6- Légèreté du sphube

Le sphube est une sculpture légère, où le « vide » trouve une forme et pèse (si l’on peut parler d’un poids du « vide ») plus que le plein. Michel Jouët m’indique qu’un des sphubes qu’il a fabriqués pèse 200 grammes, mais que le cubage de l’air qu’il délimite pèserait 400 grammes.

Le jeu avec le vide vous amènera peut-être à penser à la phrase de Lao-Tzu : « Trente rayons se joignent en un moyeu unique ; ce vide dans le char en permet l’usage. D’une motte de glaise, on façonne un vase ; ce vide dans le vase en permet l’usage. On ménage portes et fenêtres pour une pièce ; ce vide dans la pièce en permet l’usage. L’avoir fait l’avantage, mais le Non-avoir fait l’usage ». Réfléchissant sur l’importance de « vide » dans le sphube, vous resterez perplexe. Car peut être l’usage du sphube, sinon d’offrir une occasion de penser autrement que de façon habituelle ?

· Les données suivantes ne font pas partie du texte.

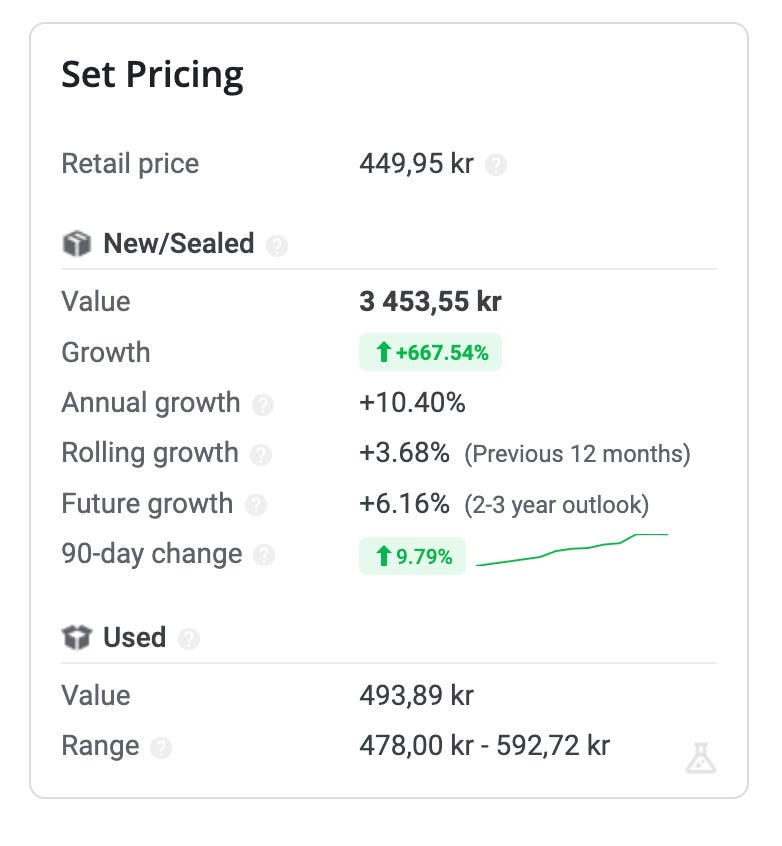Click the used range 478,00 kr - 592,72 kr
The width and height of the screenshot is (782, 846).
[x=485, y=746]
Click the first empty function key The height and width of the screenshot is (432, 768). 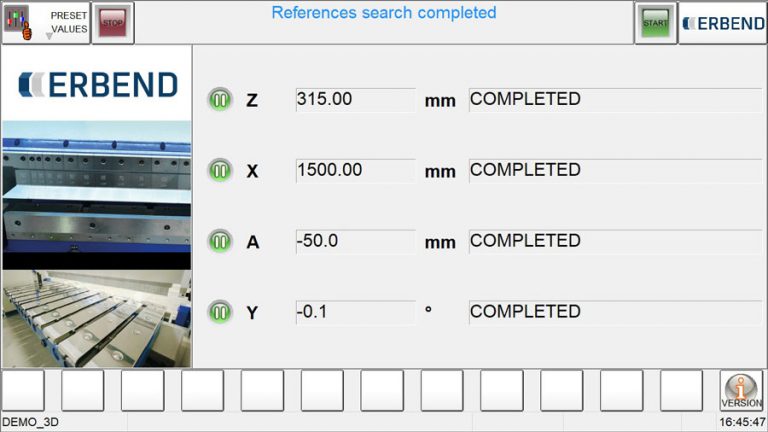point(22,390)
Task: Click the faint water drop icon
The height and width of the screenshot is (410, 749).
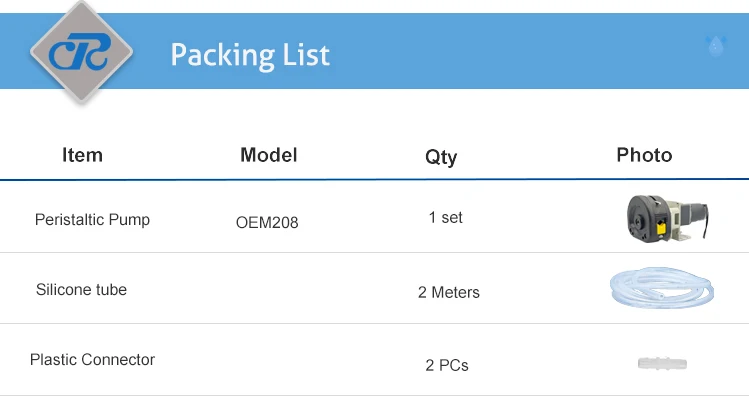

7- Les déchets et le choix

Quand il évoque certains reliefs de plastique, Michel Jouët indique qu’il les construit à partir de déchets dont il élimine certains : « Ce sont (dit-il) des chutes récupérées dans l’atelier. Je les ai laissé tomber jusqu’à ce qu’il n’y ait plus de vide. Après il faut choisir : il y a des déchets, beaucoup de déchets ». Il trie dans un ensemble de débris et donne à certains une nouvelle chance.

8- Géométrie de circonstance

Il faut réhabiliter la notion d’un art de circonstance : des œuvres, des poésies faites pour une occasion particulière, comme gestes d’amitié et de célébration. Michel Jouët a envoyé beaucoup de télégrammes dessinés, dédiés à un ami (par exemple à l’occasion d’un vernissage), qui utilisent les initiales d’un nom, un numéro de téléphone, une date et composent un ensemble à partir d’une répétition de ces éléments.

Feraient partie également de cet art de circonstance certaines commandes, parfois monumentales. Michel Jouët crée souvent ses grandes œuvres en fonction du nom d’une firme, d’une société, en fonction de la grandeur et des particularités d’un mur, en fonction des divers points de vue d’où l’œuvre pourra être considérée.

L’œuvre obéit ainsi à un certain nombre de contraintes, tout en jouant avec elles. Et ce jeu réglé conduit l’artiste à explorer des voies qu’il n’aurait pas imaginées sans l’existence des contraintes, à inventer des solutions, des formes inattendues. Ce jeu pourrait être mis en rapport avec les recherches qu’effectue, en littérature, l’Oulipo (Ouvroir de Littérature potentielle), groupe reconstitué en 1960 autour de François Le Lionnais et Raymond Queneau.

9- Géométrie bricolée

Dans certaines œuvres de Michel Jouët, apparaissent des fils, des tiges de fibre de verre ou de carbone, des grilles. Tout cela demande à être placé, réglé avec soin, au moment de l’installation ou du déplacement d’une pièce. Il s’agit alors d’une géométrie bricolée, aménagée. Ce qui ne signifie pas une géométrie inexacte.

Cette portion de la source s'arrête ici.